Delicious buffalo mozzarella drenched in olive oil. Author image.
But as for the food ... it would be no exaggeration to say that
L'Archeologia provided me with one of the most memorable meals of a one-month tour of Europe. We began with
antipasto in the form of a selection of prosciutto, buffalo mozzarella and bread, though other
hor d'oeuvres options include smashed tomatoes with grilled octopus and green beans, or raw fish and shellfish from the fishing nets of Civitavecchia, flavored with Sabina oil and lemons from Amalfi.

Smoked gnocchi with squid and clams.
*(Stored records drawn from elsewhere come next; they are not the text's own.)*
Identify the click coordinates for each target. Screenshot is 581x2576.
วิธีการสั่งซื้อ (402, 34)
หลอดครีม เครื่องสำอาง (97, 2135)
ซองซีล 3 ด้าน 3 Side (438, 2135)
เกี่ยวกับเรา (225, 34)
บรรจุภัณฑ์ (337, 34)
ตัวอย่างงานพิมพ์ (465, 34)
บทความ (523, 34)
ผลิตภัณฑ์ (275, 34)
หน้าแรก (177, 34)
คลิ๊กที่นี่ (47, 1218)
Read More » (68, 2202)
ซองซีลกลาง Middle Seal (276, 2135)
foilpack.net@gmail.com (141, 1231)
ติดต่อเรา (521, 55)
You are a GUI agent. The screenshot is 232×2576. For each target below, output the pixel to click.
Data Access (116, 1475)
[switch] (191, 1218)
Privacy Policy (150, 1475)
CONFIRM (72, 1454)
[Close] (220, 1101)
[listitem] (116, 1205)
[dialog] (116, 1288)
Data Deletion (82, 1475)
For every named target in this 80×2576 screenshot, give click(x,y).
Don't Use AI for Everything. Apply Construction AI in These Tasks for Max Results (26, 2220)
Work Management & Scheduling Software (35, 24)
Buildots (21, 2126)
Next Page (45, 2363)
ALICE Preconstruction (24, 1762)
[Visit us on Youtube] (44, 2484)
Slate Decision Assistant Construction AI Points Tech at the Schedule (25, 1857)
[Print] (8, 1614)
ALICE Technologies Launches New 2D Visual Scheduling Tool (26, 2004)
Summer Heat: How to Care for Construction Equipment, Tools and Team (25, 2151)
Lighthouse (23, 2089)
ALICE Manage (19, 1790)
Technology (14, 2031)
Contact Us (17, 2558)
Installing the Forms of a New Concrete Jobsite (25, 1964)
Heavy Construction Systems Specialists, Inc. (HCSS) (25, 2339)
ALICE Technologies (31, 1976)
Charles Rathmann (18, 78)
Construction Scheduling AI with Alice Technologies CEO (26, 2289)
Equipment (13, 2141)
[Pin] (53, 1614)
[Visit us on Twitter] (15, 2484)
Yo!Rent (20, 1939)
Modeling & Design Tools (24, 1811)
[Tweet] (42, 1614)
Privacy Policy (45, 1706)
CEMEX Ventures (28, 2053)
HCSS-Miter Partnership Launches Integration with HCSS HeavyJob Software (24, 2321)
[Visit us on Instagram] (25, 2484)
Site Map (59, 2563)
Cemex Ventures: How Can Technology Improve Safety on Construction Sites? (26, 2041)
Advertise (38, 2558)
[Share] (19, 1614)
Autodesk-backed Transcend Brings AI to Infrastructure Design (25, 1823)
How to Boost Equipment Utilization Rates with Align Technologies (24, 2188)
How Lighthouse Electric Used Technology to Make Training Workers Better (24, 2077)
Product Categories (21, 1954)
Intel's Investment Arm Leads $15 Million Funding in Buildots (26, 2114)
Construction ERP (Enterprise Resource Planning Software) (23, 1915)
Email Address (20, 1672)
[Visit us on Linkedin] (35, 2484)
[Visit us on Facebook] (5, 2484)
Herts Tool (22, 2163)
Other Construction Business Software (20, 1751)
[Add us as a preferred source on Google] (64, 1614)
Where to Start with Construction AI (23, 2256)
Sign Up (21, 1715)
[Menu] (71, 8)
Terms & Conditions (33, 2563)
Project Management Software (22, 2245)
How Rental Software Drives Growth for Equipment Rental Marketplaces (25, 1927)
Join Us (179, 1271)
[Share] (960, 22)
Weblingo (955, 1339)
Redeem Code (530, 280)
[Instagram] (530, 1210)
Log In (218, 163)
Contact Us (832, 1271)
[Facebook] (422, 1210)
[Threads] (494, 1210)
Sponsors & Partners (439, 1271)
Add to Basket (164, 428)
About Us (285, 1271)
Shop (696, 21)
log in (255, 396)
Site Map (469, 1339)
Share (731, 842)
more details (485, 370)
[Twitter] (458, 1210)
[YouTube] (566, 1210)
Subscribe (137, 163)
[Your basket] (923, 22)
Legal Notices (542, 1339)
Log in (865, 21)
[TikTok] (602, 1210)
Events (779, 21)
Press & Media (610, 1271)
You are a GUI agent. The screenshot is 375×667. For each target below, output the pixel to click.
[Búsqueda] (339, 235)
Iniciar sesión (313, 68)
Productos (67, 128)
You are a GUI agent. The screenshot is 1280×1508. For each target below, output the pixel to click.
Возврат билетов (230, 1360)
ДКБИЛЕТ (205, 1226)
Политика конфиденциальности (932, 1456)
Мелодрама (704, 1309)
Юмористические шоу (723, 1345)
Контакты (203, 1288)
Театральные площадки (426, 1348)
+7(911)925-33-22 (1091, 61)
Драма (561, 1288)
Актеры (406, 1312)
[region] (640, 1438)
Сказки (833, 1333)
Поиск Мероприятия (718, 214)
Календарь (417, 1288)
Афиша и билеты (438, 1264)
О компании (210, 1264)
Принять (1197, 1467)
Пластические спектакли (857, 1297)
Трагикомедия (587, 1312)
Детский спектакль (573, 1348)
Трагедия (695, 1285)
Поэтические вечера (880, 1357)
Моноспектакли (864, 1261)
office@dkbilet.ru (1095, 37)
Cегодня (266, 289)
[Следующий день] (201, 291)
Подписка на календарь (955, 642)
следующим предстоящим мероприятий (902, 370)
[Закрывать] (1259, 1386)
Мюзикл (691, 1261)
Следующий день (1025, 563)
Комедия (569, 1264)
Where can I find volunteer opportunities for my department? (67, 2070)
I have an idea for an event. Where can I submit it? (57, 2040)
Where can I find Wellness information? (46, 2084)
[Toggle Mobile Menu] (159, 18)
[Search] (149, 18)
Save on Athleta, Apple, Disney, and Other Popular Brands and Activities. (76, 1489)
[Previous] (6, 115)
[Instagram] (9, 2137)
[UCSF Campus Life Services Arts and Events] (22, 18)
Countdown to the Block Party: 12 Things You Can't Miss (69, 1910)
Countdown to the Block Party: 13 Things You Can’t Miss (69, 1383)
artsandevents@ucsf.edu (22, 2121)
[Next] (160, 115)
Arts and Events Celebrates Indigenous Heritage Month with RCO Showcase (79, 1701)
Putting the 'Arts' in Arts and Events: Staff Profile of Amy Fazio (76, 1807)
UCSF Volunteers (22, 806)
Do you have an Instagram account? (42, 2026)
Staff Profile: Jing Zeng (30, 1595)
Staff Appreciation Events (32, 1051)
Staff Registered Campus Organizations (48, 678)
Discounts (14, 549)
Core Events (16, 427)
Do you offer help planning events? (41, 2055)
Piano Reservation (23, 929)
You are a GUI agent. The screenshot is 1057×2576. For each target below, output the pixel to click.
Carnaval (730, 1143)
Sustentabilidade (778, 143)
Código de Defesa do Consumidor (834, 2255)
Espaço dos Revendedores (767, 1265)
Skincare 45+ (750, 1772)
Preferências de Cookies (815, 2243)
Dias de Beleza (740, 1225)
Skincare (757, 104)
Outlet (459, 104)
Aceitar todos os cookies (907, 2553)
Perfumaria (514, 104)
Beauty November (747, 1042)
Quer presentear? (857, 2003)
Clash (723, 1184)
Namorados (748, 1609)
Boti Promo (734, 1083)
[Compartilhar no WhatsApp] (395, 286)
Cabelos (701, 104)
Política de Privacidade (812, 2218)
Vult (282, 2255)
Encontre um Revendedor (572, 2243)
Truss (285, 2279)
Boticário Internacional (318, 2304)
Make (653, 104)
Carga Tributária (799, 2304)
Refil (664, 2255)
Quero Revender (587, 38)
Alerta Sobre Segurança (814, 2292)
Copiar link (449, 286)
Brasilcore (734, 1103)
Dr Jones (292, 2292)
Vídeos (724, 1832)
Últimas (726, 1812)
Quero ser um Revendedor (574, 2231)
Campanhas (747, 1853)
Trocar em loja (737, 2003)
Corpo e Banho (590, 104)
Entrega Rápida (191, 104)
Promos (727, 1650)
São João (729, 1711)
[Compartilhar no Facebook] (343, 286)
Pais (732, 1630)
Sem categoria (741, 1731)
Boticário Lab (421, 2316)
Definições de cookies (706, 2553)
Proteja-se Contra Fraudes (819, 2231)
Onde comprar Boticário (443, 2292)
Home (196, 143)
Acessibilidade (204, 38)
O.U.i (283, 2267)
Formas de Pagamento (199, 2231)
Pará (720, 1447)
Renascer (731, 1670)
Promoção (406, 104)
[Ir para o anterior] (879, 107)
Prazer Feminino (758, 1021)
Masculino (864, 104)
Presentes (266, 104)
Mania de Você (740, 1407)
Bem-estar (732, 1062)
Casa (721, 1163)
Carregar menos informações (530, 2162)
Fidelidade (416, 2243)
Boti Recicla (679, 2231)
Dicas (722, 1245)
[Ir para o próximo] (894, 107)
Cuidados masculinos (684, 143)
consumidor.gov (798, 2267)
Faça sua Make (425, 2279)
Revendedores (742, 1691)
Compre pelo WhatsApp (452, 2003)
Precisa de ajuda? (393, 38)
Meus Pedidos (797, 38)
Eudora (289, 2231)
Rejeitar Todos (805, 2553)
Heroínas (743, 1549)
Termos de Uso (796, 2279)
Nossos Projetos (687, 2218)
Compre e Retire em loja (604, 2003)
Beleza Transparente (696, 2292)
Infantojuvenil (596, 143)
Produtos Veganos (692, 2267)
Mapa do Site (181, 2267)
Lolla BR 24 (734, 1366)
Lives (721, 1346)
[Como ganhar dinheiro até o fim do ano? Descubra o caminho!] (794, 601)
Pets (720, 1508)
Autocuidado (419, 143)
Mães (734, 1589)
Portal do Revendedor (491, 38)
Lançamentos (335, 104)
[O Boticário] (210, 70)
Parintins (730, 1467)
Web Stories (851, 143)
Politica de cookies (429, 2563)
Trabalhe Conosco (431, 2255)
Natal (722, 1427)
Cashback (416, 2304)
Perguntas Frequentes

Author image.
Primo (first courses) include tagliatelle tossed with anchovies, wild fennel and zucchini flowers, and smoked gnocchi served with fresh squid and clams, both pictured here.
Secondi (main courses) include beef cooked to order, seared duck breast, or fish dishes such as hook-fished sea bass, all complemented by a range of vegetable side dishes. Longer tasting menus featuring both meat and fish are also available.

Masoleum dating back to the 2nd Century AD. Author image.
The wine list features the best of what Italy has to offer - and after a busy morning sightseeing, there are few things more relaxing than sipping a glass of local red under dappled sunlight at
L'Archeologia. Desserts are simple - featuring nuts, chestnuts, peaches, prickly pears (which grow profusely in the neighbouring hills) and an ever-changing 'dessert of the day'. However, you barely need a dose of the sweet stuff given that coffee is served with a selection of sugared biscuits - just delicious dunked in latte.

A toast to Rome. Author image.
This sublime environment is so restorative we decided to spend the rest of the afternoon further exploring the surrounding area (instead of crashing back at our Airbnb, as had been our original plan). Among the other sights along Via Appia Antica are several
catacombs (underground burial places) and the
Chiesa del Domine Quo Vadis.

L'Archeologia's stylish courtyard. Author image.